Problem description:
Search the records for the string "agent", and show each line where it appears.

[Dataset entries]
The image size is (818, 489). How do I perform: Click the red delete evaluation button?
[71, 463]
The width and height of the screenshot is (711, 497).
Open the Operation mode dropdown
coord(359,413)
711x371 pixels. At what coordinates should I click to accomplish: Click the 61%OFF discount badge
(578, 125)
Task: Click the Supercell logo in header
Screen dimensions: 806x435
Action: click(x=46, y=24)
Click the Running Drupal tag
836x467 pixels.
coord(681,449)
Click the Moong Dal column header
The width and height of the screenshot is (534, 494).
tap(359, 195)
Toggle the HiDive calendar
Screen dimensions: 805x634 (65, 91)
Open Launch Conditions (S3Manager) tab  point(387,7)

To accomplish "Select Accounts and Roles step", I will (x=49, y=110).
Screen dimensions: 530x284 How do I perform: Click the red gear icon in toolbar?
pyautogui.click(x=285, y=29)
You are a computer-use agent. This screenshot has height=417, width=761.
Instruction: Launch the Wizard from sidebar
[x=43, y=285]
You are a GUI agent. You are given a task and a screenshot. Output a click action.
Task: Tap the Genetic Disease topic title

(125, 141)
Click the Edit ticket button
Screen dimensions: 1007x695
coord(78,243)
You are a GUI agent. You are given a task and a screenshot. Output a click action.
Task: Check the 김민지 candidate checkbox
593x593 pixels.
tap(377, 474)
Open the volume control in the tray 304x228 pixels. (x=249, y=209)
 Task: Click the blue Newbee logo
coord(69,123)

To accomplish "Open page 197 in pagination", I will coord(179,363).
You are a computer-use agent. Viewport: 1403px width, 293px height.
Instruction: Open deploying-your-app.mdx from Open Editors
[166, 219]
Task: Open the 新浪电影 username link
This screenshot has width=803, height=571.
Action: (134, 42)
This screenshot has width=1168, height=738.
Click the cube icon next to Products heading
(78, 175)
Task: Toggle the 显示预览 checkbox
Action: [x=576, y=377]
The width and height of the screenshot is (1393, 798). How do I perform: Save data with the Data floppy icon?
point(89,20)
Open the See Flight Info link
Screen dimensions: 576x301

Final answer:
You are a computer-use agent. This screenshot has height=417, width=761.
You are a GUI agent. You are given a task and a screenshot. Output a click action.
You are a GUI agent. You are given a task and a screenshot. Output a click action.
You are a computer-use agent. Viewport: 1403px width, 293px height.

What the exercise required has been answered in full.